Nature 439, 318-321 (19 January 2006) | doi:10.1038/nature04196
Tetrapod-like middle ear architecture in a Devonian fish
Martin D. Brazeau1 and Per E. Ahlberg1
Few fossils show the incipient stages of complex morphological transformations1. For example, the earliest stages in the remodelling of the spiracular tract and suspensorium (jaw suspension) of osteolepiform fishes2, 3, 4 into the middle ear of tetrapods have remained elusive3. The most primitive known tetrapods show a middle ear architecture that is very different from osteolepiforms such as Eusthenopteron3, with little indication of how this transformation took place. Here we present an analysis of tetrapod middle ear origins that is based on a detailed study of Panderichthys, the immediate sister taxon of tetrapods. We show that the spiracular region is radically transformed from osteolepiforms and represents the earliest stages in the origin of the tetrapod middle ear architecture. The posterior palatoquadrate of Panderichthys is completely tetrapod-like and defines a similarly tetrapod-like spiracular tract. The hyomandibula has lost its distal portion, representing a previously unrecognized advance towards a stapes-like morphology. This spiracular specialization suggests that the middle ear of early tetrapods evolved initially as part of a spiracular breathing apparatus5, 6.
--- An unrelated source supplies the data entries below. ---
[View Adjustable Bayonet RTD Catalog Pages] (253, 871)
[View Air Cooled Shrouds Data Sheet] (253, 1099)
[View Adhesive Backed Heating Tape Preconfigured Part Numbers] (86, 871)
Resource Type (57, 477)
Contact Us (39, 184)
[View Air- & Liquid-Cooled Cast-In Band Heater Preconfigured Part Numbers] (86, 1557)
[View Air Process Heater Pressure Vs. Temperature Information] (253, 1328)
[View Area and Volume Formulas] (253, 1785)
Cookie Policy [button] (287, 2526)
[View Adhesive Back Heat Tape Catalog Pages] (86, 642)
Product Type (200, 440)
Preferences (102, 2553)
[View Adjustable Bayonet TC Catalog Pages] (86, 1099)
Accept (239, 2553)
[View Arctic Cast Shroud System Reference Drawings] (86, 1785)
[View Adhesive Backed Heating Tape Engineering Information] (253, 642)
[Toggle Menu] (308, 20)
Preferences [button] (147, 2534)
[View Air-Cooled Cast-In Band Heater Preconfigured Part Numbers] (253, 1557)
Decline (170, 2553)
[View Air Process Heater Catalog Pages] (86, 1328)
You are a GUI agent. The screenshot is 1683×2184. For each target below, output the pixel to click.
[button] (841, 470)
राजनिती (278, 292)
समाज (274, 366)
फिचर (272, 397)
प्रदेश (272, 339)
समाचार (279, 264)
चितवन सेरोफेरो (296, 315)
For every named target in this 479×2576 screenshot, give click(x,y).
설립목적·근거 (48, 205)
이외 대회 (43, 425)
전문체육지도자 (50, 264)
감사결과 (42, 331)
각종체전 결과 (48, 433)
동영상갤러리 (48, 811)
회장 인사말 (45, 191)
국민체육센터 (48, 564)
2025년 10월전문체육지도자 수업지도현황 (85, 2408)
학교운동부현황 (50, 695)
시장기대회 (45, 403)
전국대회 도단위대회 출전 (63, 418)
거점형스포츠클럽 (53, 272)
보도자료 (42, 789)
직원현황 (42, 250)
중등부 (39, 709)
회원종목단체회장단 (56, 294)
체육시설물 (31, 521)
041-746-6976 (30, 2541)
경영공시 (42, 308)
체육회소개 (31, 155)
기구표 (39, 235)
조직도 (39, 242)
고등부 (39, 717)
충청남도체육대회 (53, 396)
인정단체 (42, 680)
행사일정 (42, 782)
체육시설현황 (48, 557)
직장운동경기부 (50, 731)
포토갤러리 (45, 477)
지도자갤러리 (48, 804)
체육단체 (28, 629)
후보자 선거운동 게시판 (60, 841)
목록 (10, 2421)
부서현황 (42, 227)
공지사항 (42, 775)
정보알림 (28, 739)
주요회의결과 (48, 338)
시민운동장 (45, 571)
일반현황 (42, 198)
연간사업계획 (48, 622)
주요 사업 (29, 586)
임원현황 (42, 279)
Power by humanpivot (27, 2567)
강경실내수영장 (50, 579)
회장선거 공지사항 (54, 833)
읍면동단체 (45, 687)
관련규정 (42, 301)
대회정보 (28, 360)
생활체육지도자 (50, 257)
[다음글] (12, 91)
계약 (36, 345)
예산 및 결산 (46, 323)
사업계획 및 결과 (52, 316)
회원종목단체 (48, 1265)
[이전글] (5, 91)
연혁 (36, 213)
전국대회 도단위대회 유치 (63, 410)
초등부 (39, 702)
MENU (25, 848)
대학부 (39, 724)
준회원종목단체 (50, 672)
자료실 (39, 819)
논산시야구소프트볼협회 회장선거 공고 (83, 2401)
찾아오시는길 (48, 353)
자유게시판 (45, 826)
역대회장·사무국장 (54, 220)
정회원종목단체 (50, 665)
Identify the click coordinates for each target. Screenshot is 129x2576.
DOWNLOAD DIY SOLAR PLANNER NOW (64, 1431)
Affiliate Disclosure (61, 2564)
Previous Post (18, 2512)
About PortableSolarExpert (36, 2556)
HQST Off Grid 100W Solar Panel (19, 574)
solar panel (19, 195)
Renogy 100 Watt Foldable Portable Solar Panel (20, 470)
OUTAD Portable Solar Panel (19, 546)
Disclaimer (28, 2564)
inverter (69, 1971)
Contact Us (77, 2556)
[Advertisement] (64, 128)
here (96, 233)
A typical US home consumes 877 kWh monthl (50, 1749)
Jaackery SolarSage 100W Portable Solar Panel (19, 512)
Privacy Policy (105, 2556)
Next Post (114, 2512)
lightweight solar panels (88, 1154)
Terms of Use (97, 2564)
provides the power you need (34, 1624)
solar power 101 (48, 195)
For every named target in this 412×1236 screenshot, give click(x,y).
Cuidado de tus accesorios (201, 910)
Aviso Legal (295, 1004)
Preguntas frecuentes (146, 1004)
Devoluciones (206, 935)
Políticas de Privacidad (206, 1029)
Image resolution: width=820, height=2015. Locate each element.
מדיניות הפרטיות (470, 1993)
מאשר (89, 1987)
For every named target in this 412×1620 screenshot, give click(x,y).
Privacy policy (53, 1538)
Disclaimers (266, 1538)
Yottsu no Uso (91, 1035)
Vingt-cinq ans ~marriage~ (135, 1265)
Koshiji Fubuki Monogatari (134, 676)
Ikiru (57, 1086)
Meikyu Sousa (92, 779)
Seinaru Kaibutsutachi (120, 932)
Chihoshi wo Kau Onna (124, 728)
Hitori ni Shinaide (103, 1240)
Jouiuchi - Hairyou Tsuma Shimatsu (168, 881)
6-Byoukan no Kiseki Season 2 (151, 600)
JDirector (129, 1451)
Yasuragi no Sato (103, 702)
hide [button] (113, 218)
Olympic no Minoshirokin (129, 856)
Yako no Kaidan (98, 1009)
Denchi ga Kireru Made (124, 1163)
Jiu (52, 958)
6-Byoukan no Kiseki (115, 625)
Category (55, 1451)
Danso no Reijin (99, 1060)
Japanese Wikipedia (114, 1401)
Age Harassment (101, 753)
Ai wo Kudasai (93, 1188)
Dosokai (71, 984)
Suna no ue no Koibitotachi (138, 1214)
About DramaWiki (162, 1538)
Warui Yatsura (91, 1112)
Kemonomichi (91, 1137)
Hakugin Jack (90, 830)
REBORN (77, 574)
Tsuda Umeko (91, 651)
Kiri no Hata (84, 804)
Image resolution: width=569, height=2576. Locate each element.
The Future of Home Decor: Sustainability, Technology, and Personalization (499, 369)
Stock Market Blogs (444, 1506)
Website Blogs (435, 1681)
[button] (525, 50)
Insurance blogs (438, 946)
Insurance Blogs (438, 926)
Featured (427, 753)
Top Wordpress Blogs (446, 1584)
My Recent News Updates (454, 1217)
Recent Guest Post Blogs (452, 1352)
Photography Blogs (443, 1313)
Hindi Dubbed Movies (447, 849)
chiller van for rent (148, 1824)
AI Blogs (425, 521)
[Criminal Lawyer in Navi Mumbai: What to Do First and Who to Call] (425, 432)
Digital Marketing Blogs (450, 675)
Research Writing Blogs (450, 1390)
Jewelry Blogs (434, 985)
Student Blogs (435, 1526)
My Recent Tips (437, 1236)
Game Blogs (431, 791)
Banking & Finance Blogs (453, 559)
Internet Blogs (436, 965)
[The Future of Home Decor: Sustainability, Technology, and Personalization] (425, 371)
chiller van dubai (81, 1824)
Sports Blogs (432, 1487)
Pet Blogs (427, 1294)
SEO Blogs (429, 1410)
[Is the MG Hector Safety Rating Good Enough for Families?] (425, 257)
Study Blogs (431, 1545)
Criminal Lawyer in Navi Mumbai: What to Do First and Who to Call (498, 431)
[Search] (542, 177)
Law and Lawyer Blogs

On the basis of this new fossil evidence, the team speculates
the widened spiracle may have served
Alas for irreducible complexity.
Alas for irreducible pomposity.
Oh, great - another evolutionary fairy tale.
Yeah, but I haven't breathed through my ears for some time now. ;^)
There are times when my ears plug up so bad I feel like I can't breathe.
From the article:These allow the fish to inhale water over their gills while lying on the seabed, and avoid gulping in grit through the mouth.
I've kept rays in aquariums. In addition to moving water over their gills, they'll also squirt it out of their mouth to stir up the sand/gravel to find food.
Evolution, the tool of the quasi-scientist.
I understand sometimes our ears dont hear?!?!?!?!?!?!?!?!?!
evolution?
Irreducible complexity is not an argument that evolution does not occur, but rather an argument that it is “incomplete”.